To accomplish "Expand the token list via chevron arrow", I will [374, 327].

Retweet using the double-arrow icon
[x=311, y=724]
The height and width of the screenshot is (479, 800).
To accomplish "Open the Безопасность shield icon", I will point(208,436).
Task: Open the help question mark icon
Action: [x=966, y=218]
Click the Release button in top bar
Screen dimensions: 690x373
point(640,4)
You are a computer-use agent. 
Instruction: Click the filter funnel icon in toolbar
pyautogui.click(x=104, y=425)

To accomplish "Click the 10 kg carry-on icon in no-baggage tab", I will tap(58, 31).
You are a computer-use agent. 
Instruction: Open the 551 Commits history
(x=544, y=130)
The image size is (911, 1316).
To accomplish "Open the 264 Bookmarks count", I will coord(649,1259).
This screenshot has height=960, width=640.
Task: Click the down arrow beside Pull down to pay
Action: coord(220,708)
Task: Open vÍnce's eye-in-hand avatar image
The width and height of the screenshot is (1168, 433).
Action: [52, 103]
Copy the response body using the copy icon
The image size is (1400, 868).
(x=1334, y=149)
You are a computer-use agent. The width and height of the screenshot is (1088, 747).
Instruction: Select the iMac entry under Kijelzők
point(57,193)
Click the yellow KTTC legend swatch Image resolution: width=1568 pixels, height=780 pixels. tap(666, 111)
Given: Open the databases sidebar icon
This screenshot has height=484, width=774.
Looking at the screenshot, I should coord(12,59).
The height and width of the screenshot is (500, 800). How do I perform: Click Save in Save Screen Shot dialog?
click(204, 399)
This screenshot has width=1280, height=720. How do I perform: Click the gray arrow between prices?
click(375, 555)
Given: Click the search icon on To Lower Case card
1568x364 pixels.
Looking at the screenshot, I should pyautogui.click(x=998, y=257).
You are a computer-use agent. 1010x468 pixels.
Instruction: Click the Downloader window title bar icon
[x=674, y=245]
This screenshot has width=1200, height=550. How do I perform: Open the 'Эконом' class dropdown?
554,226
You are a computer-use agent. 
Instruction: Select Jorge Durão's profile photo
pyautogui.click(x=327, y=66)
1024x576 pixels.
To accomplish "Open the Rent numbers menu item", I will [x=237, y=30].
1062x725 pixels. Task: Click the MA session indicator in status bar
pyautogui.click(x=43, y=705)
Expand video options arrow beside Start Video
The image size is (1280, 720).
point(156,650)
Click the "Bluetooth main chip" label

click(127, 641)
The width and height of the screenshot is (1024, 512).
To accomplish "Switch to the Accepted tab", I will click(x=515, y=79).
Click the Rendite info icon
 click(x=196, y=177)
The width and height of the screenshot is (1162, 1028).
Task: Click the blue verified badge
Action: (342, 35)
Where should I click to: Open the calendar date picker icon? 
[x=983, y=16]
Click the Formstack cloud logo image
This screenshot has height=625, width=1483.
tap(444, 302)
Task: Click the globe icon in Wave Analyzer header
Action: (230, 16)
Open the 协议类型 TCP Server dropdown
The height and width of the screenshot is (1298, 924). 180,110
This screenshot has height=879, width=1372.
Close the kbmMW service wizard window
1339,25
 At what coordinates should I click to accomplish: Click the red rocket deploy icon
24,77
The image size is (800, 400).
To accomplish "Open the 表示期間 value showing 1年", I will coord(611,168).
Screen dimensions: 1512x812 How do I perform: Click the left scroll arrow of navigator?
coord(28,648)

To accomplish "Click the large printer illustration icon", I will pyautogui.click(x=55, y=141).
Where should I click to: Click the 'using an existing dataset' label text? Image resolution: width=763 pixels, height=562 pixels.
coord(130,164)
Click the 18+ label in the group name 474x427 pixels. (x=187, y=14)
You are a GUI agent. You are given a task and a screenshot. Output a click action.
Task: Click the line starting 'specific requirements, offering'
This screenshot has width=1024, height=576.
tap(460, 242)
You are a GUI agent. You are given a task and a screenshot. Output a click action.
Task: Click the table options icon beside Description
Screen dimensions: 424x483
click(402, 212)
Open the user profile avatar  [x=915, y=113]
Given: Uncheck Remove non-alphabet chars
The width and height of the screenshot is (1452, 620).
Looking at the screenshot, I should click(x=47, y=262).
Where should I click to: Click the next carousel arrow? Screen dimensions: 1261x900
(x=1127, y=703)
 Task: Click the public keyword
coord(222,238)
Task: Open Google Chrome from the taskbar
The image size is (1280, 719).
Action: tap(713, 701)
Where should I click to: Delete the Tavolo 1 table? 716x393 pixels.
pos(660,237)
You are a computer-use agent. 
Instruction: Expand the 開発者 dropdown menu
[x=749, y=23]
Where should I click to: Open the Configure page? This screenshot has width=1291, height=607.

## ASSIGNMENT
Output the records above in their entirety, exactly.

## RESPONSE
To accomplish "Expand the token list via chevron arrow", I will [374, 327].

Retweet using the double-arrow icon
[x=311, y=724]
The height and width of the screenshot is (479, 800).
To accomplish "Open the Безопасность shield icon", I will point(208,436).
Task: Open the help question mark icon
Action: [x=966, y=218]
Click the Release button in top bar
Screen dimensions: 690x373
point(640,4)
You are a computer-use agent. 
Instruction: Click the filter funnel icon in toolbar
pyautogui.click(x=104, y=425)

To accomplish "Click the 10 kg carry-on icon in no-baggage tab", I will tap(58, 31).
You are a computer-use agent. 
Instruction: Open the 551 Commits history
(x=544, y=130)
The image size is (911, 1316).
To accomplish "Open the 264 Bookmarks count", I will coord(649,1259).
This screenshot has height=960, width=640.
Task: Click the down arrow beside Pull down to pay
Action: coord(220,708)
Task: Open vÍnce's eye-in-hand avatar image
The width and height of the screenshot is (1168, 433).
Action: [52, 103]
Copy the response body using the copy icon
The image size is (1400, 868).
(x=1334, y=149)
You are a computer-use agent. The width and height of the screenshot is (1088, 747).
Instruction: Select the iMac entry under Kijelzők
point(57,193)
Click the yellow KTTC legend swatch Image resolution: width=1568 pixels, height=780 pixels. tap(666, 111)
Given: Open the databases sidebar icon
This screenshot has height=484, width=774.
Looking at the screenshot, I should coord(12,59).
The height and width of the screenshot is (500, 800). How do I perform: Click Save in Save Screen Shot dialog?
click(204, 399)
This screenshot has width=1280, height=720. How do I perform: Click the gray arrow between prices?
click(375, 555)
Given: Click the search icon on To Lower Case card
1568x364 pixels.
Looking at the screenshot, I should pyautogui.click(x=998, y=257).
You are a computer-use agent. 1010x468 pixels.
Instruction: Click the Downloader window title bar icon
[x=674, y=245]
This screenshot has width=1200, height=550. How do I perform: Open the 'Эконом' class dropdown?
554,226
You are a computer-use agent. 
Instruction: Select Jorge Durão's profile photo
pyautogui.click(x=327, y=66)
1024x576 pixels.
To accomplish "Open the Rent numbers menu item", I will [x=237, y=30].
1062x725 pixels. Task: Click the MA session indicator in status bar
pyautogui.click(x=43, y=705)
Expand video options arrow beside Start Video
The image size is (1280, 720).
point(156,650)
Click the "Bluetooth main chip" label

click(127, 641)
The width and height of the screenshot is (1024, 512).
To accomplish "Switch to the Accepted tab", I will click(x=515, y=79).
Click the Rendite info icon
 click(x=196, y=177)
The width and height of the screenshot is (1162, 1028).
Task: Click the blue verified badge
Action: (342, 35)
Where should I click to: Open the calendar date picker icon? 
[x=983, y=16]
Click the Formstack cloud logo image
This screenshot has height=625, width=1483.
tap(444, 302)
Task: Click the globe icon in Wave Analyzer header
Action: (230, 16)
Open the 协议类型 TCP Server dropdown
The height and width of the screenshot is (1298, 924). 180,110
This screenshot has height=879, width=1372.
Close the kbmMW service wizard window
1339,25
 At what coordinates should I click to accomplish: Click the red rocket deploy icon
24,77
The image size is (800, 400).
To accomplish "Open the 表示期間 value showing 1年", I will coord(611,168).
Screen dimensions: 1512x812 How do I perform: Click the left scroll arrow of navigator?
coord(28,648)

To accomplish "Click the large printer illustration icon", I will pyautogui.click(x=55, y=141).
Where should I click to: Click the 'using an existing dataset' label text? Image resolution: width=763 pixels, height=562 pixels.
coord(130,164)
Click the 18+ label in the group name 474x427 pixels. (x=187, y=14)
You are a GUI agent. You are given a task and a screenshot. Output a click action.
Task: Click the line starting 'specific requirements, offering'
This screenshot has width=1024, height=576.
tap(460, 242)
You are a GUI agent. You are given a task and a screenshot. Output a click action.
Task: Click the table options icon beside Description
Screen dimensions: 424x483
click(402, 212)
Open the user profile avatar  [x=915, y=113]
Given: Uncheck Remove non-alphabet chars
The width and height of the screenshot is (1452, 620).
Looking at the screenshot, I should click(x=47, y=262).
Where should I click to: Click the next carousel arrow? Screen dimensions: 1261x900
(x=1127, y=703)
 Task: Click the public keyword
coord(222,238)
Task: Open Google Chrome from the taskbar
The image size is (1280, 719).
Action: tap(713, 701)
Where should I click to: Delete the Tavolo 1 table? 716x393 pixels.
pos(660,237)
You are a computer-use agent. 
Instruction: Expand the 開発者 dropdown menu
[x=749, y=23]
Where should I click to: Open the Configure page? This screenshot has width=1291, height=607.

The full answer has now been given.